Je me retournai, et vis les femmes-chattes, le visage marqué d’un rictus où on lisait la peur et l’émerveillement.

« Quant à la raison de votre mort… j’en parlerai, je lui en parlerai, à bord de l’atmoptère, si nous en avons le temps. Disparaissez, maintenant. Il vous est facile de vous manifester en ce moment parce qu’il est faible et malade, mais c’est lui qu’il me faut, et non vous. Si vous ne voulez pas nous laisser, il y a des moyens… »

« Sieur…

— Oui, Sévérian ? Auriez-vous peur ? N’êtes-vous jamais monté dans un engin semblable auparavant ?
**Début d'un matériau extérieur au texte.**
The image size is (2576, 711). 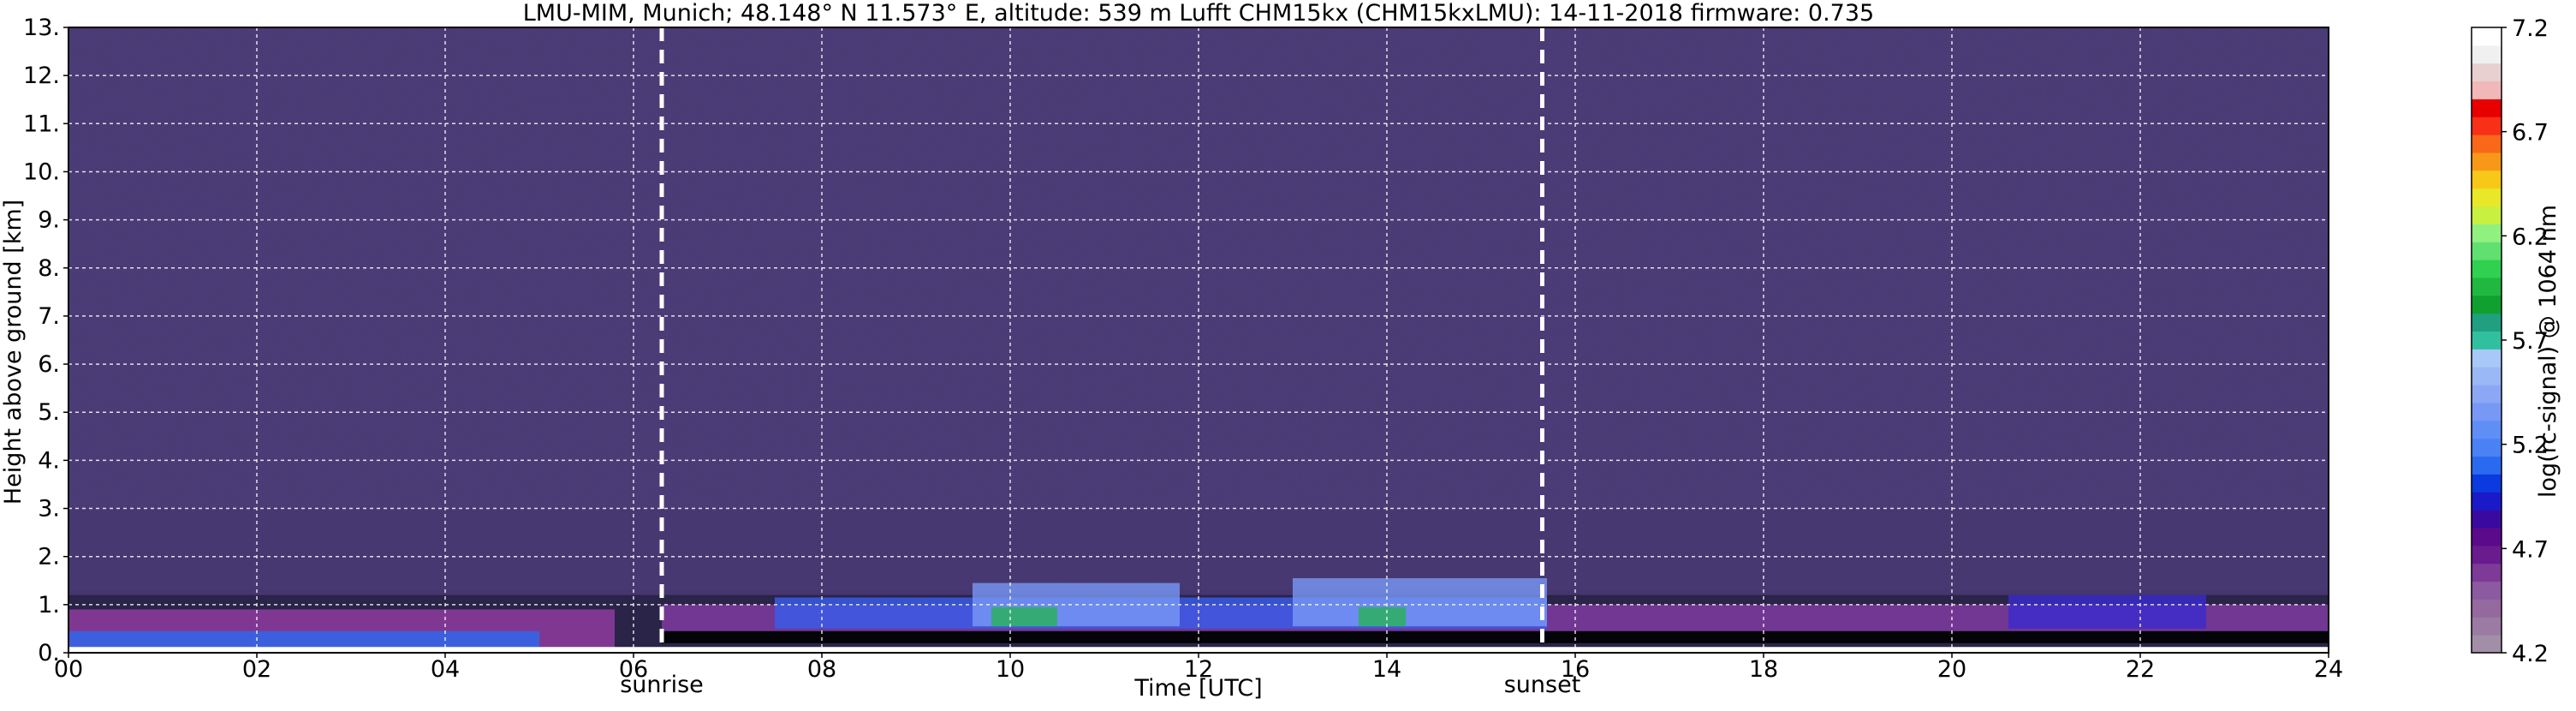 What do you see at coordinates (68, 670) in the screenshot?
I see `x-tick-label: 00` at bounding box center [68, 670].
— Non, jamais. Mais je n’ai pas peur.

— Vous rappelez-vous votre question à propos de leur source d’énergie ? Elle est vraie, en un certain sens. La force qui les soulève a son origine dans de l’antimatière de fer, isolée grâce à de puissants champs magnétiques. Étant donné que l’antifer a une structure magnétique inversée, il est repoussé par le promagnétisme terrestre. Les constructeurs de cette machine l’ont entourée d’aimants, si bien que lorsque la charge d’anti-fer quitte sa position d’équilibre au centre, elle pénètre dans le champ magnétique et se trouve repoussée. Sur un monde fait d’antimatière, ce fer pèserait autant que de la roche, mais ici, sur Teur, il s’équilibre avec le poids de la matière utilisée pour construire l’appareil. Me comprenez-vous ?

— Il me semble, Sieur.

— Le problème est que notre technologie n’est pas en mesure d’arriver à fermer hermétiquement la chambre de confinement de l’antifer. Un peu de notre atmosphère – à peine quelques molécules – arrive à franchir les porosités des soudures, ou à passer par les isolants du câblage magnétique. Chacune de ces molécules neutralise son équivalent d’antifer en dégageant de la chaleur ; à chaque fois que ce phénomène se produit, l’atmoptère perd une partie infinitésimale de sa portance. La seule solution que l’on ait trouvée consiste à maintenir les atmoptères aussi hauts que possible, à une altitude où la pression de l’air est réduite à presque rien. »

L’atmoptère piquait maintenant du nez vers le sol et, à cette distance, je pouvais en apprécier la forme, mince et élancée, rappelant tout à fait celle d’une feuille de cerisier.